We had a second discharge line added and now had two primary pumps and a battery backup pump ready to go. The carpenter came and installed new insulation, new porcelain bathroom fixtures, new wallboard, new wains coating and new trim. He did repairs to the fireplace and changed out some speakers in the wall that had gotten wet. We painted the basement and then had new carpet installed. We capped off the repairs by installing a whole-home generator.

$32,000 later and four months of constant projects, we sat down and watched a movie. I realized at that moment, how much of a help my neighbor had been when he tried to help prevent this problem. I got it. He had my back and I had a totally new appreciation for his kindness.

I’m a Predictive Guy

So the crazy thing is I was running the predictive analytics team at GE. We applied predictive analytics to industrial assets like jet engines and turbines to determine signs of wear. We monitored large pumps and heating and cooling systems and we predicted failures before they happened. We described it to customers as ‘uptime improvements’ and ‘improved reliability.’
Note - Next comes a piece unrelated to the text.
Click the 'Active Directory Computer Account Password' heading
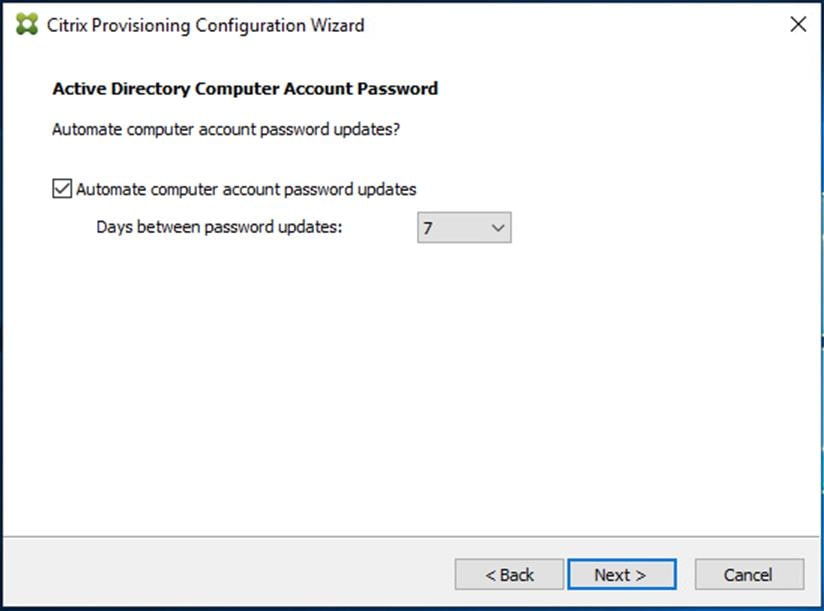 click(244, 88)
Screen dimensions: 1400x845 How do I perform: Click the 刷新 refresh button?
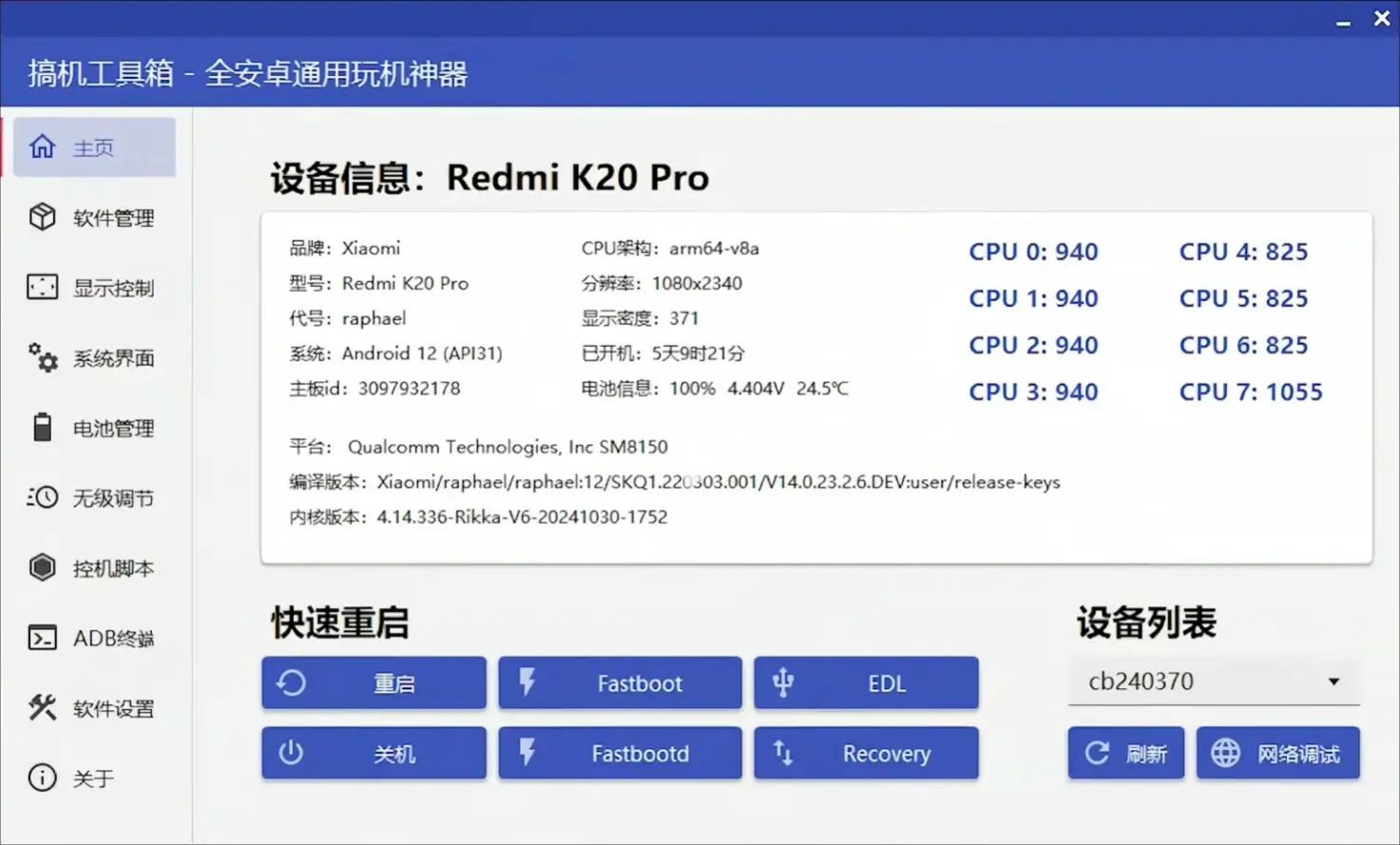[1126, 754]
They loved the service because they got to run their operation without unexpected failures.

I’ve Got an Idea

That’s when it hit me.

If I applied the same technology to my sump pump, installing sensors and applying the same predictive analytics, could I have avoided this entire fiasco? What if I sent the results to a mobile app that notified me of pending problems before they happened? What if I shared this data with my home services providers so he could also watch and react, calling me with warnings of failures the same way I called my customers? Would I react and replace my pump if I knew it would fail? I sure would.
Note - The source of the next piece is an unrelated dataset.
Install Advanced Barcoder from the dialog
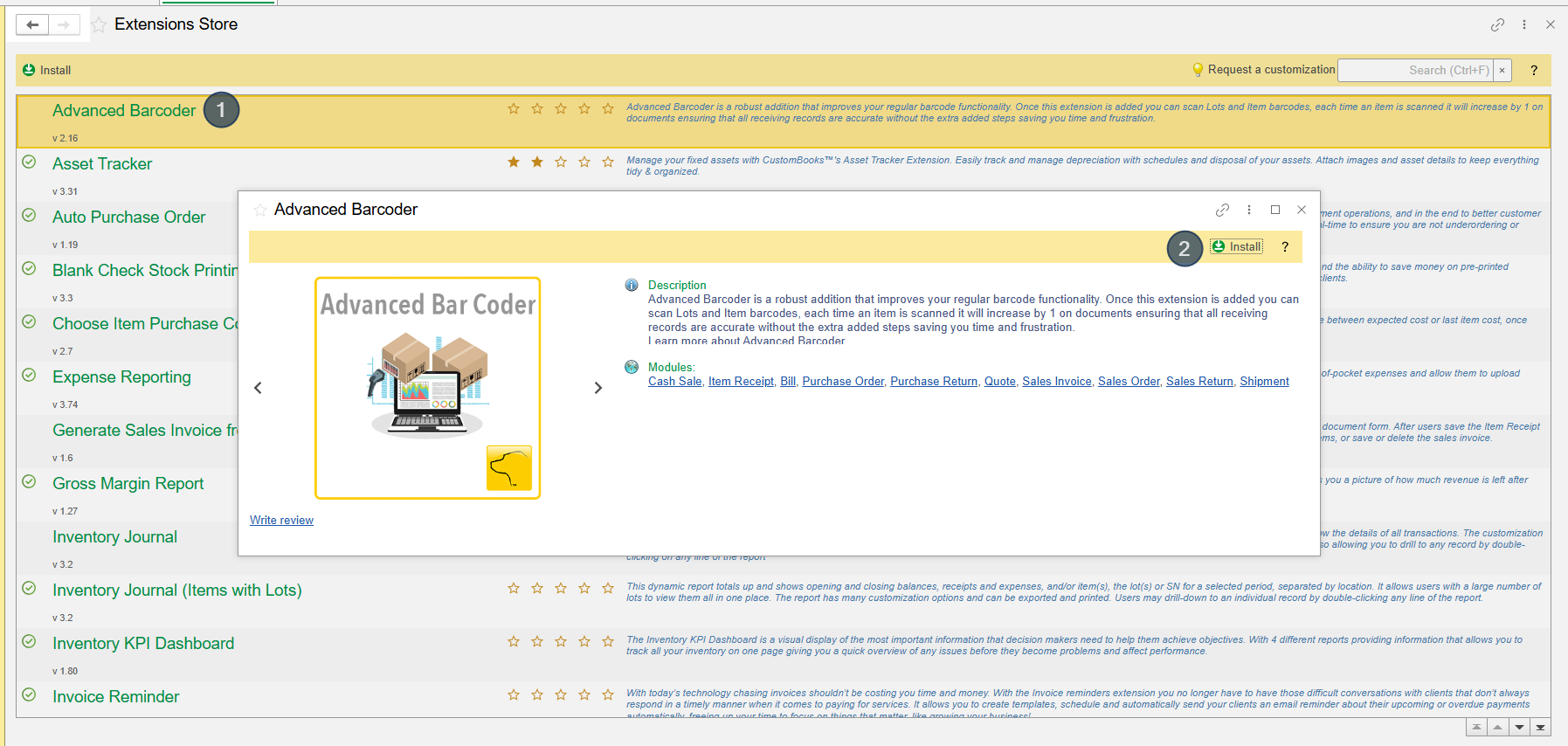1568x746 pixels. point(1237,247)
What if I built a company to do this and what if I called it LifeWhere?

No, this is really going to Be a game changer

Today people run their homes to failure. We wait for things to break. Some of these things, like our furnace or AC compressor, are very expensive to repair if we wait too long. Some of these things, like our sump pumps, cause catastrophic damage if they fail during the big storm.

LifeWhere lets us see and understand what is going on with these critical home assets, helping us plan and budget, creating an entirely different relationship with our home service provider because it creates transparency.

The data doesn’t lie. Sharing the data and the results of the analytics with the homeowner and the technician allows everyone to see and understand the problem in the same way. It also allows us to see the outcome of the repair. That transparency creates trust and trust creates piece of mind. Peace of mind that our equipment is working and will continue to work when we need it most.

Who’s watching my utilities? We are

I don’t know how many neighbors are like Jay; Neighbors that will watch over your house and make repairs for you, on their own, just to help out.

So, a question for you: Who’s got your back? Who’s watching over your house for you?

How about LifeWhere.

Born out my pain, the pain Jay tried to shield me from, LifeWhere is there for you, watching every day, all day.